先用禁军这把刀假装插向自己,然后突然转身,将刀口笔直的插向萧仲谋......这会是陛下的决定吗?
若真是如此,萧仲谋能反应过来吗?他掌控的金陵三卫会赶得及吗?夹在中间的吴王又会作何反应?是顺势而为?还是趁火打劫?
苏颜正的头脑在飞速转动着,一时间竟忘了林炎彬的存在,等到林炎彬叫他之时,他突然又浑身一震。
“我明白了,难怪之前陛下没有向我问罪,不是他不忍心,而是我还有用处。”苏颜正自顾自的说着。
“苏大人,您在说什么?”林炎彬疑惑道。
苏颜正拍了拍自己的脑门,突然抓着林炎彬的手臂,问道:“林都统,依你所见,禁军将领密谋这件事除你之外,是否还走漏了消息?”

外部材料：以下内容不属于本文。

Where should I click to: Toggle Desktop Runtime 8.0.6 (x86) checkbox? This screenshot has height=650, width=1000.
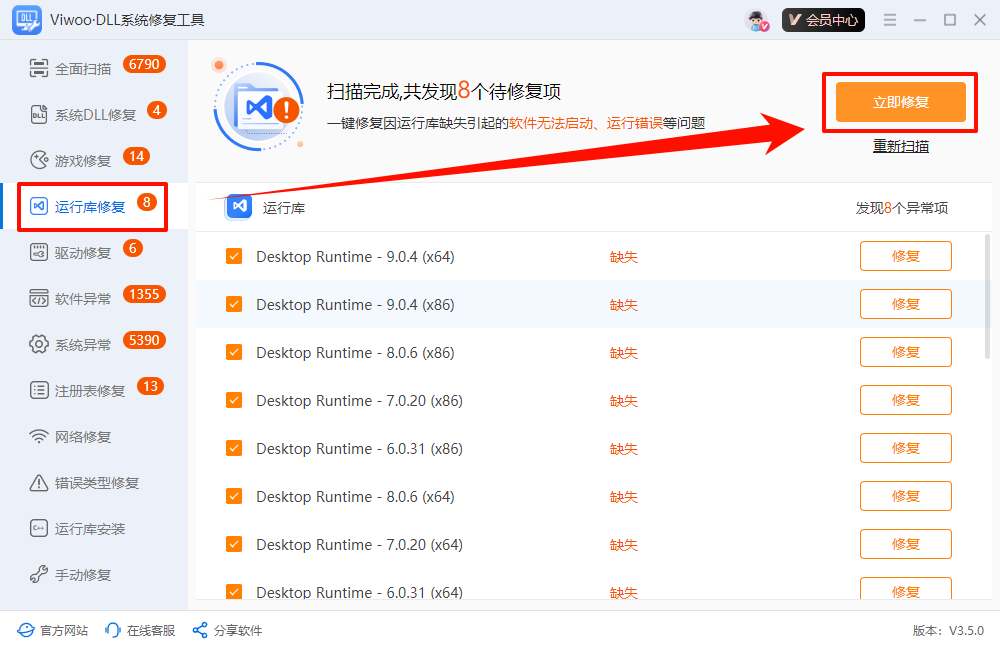(x=234, y=352)
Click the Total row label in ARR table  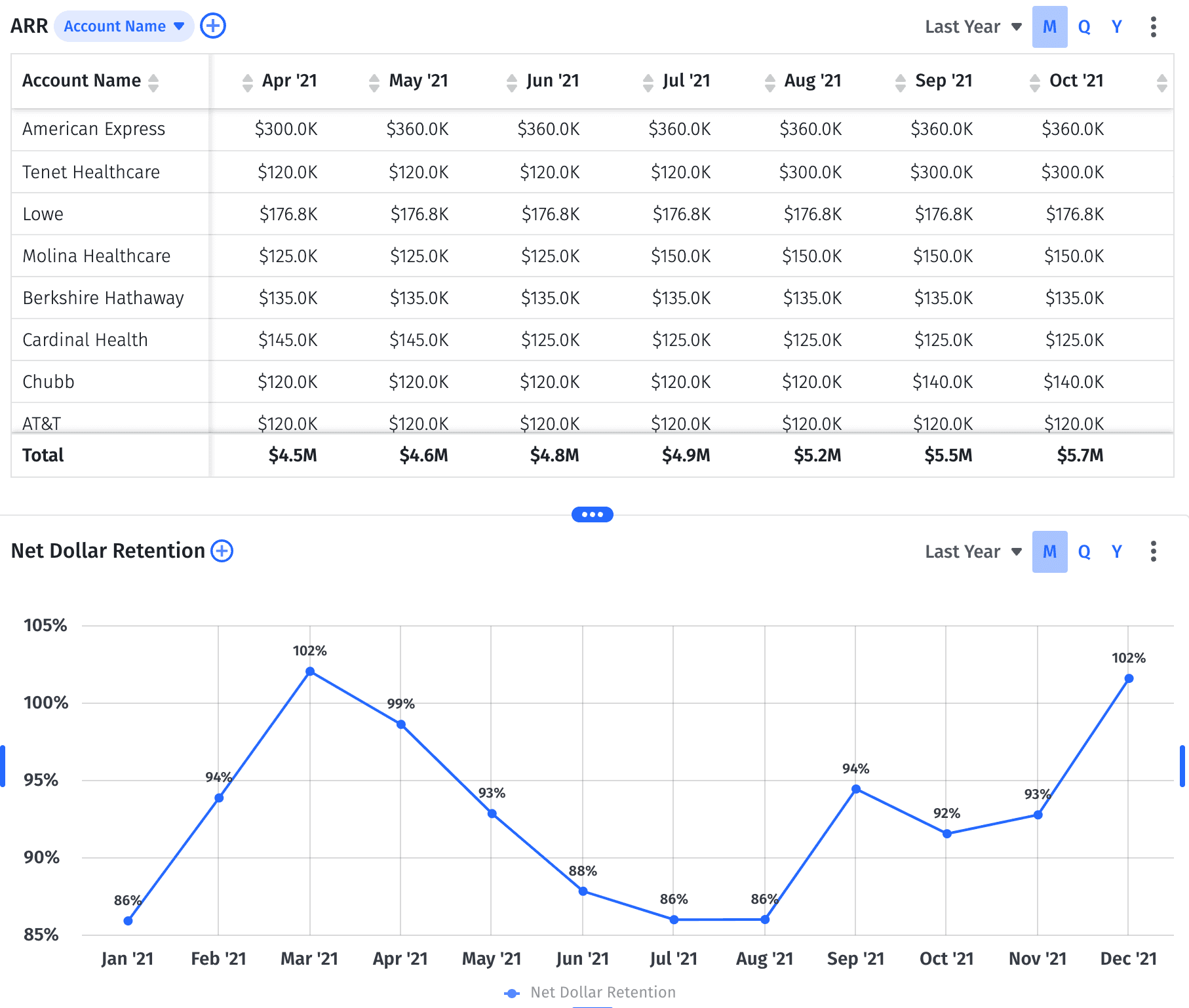43,455
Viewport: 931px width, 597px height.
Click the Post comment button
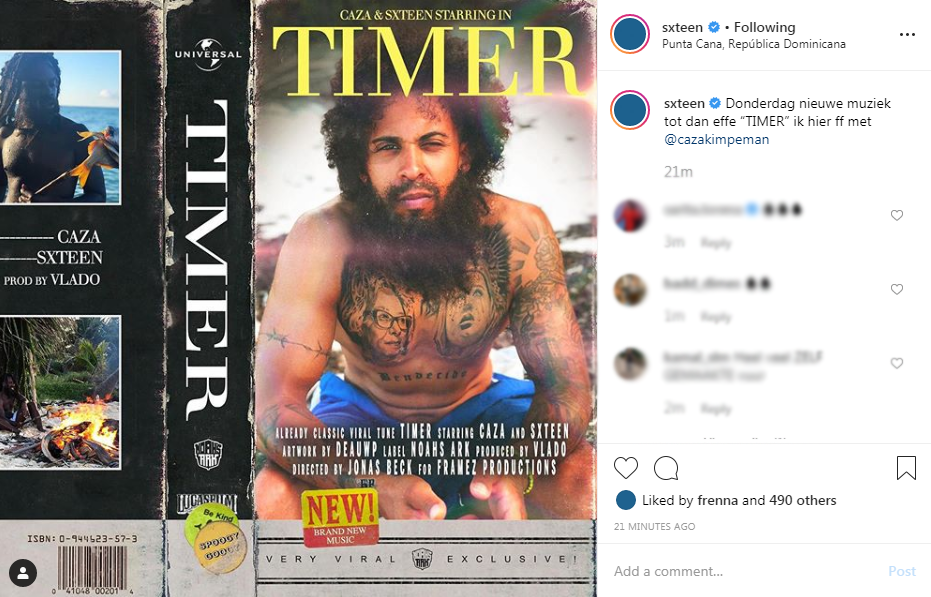tap(901, 571)
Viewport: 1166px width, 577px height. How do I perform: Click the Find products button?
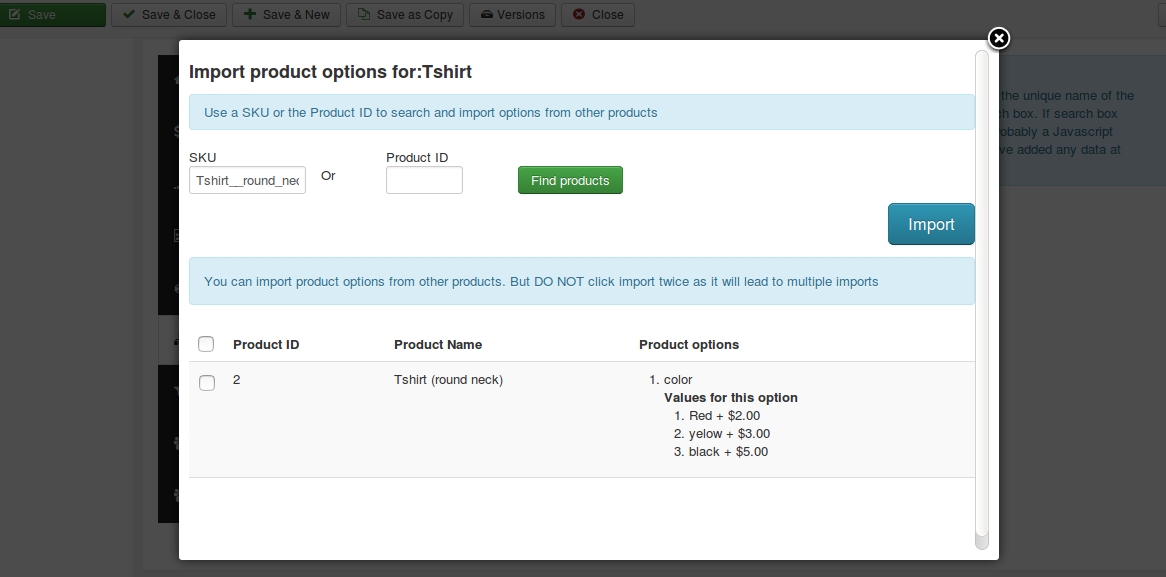pyautogui.click(x=570, y=180)
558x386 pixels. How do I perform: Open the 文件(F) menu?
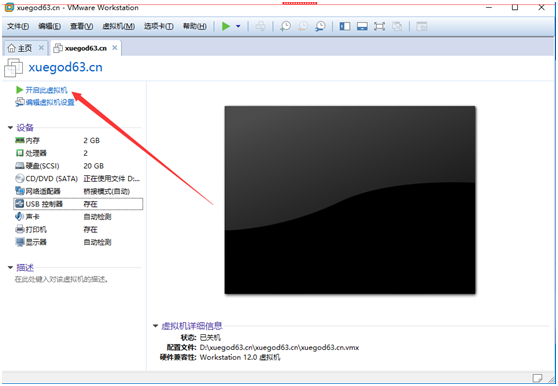pos(18,26)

林炎彬说道:“应该不会,我也是巧合之下才知道这件事,探听清楚也费了不少力气。”
“你的武力在金陵是无敌的,这一点我深信不疑。”说着,苏颜正突然朝林炎彬躬身行了一个大礼。
“诶,苏大人,您这是做什么?”林炎彬赶紧扶苏颜正,见扶他不动,便立刻躬身回礼,“下官不敢当。”
苏颜正缓缓起身,看着林炎彬说道:“林都统,你武力超群,无论朝廷还是江湖,都能进退自如,苏某一介老朽,身不由己,唯一放心不下的就是家人,若某一天,我苏家遭遇不测,请林都统多加保全,只要能留住我苏家一点血脉,哪怕......”
“苏大人。”林炎彬猛然抓住苏颜正手臂,毅然道,“您不必如此,炎彬自幼受您照顾,早就将自己的生死放在了您的手中,炎彬就算死,也不会让苏府落到您说的那个地步。”
苏颜正眼中泛起一阵复杂的情绪,良久后才说道:“好,那现在你赶紧回去,切莫再将此事透露给任何人。”
送走林炎彬后,苏颜正一脸凝重的回到书房,他回想起那日朝堂上陛下看向自己的眼神,心中无比煎熬。
“老爷,明天还要早起,您赶紧歇息吧。”狄英走过来说道。
苏颜正摇了摇头,“歇?哼,怕是很快就有人要上门了,山雨欲来风满楼,哪里有歇息的机会啊。”
“啥?还有人要来?”狄英话还没说完,门房突然前来传报,说庞国舅来了。
就在庞国舅到了苏府大厅,没聊多久便将苏颜正骂了个狗血喷头的时候,丞相府内,花容已然陷入了最为沉重的悲痛中。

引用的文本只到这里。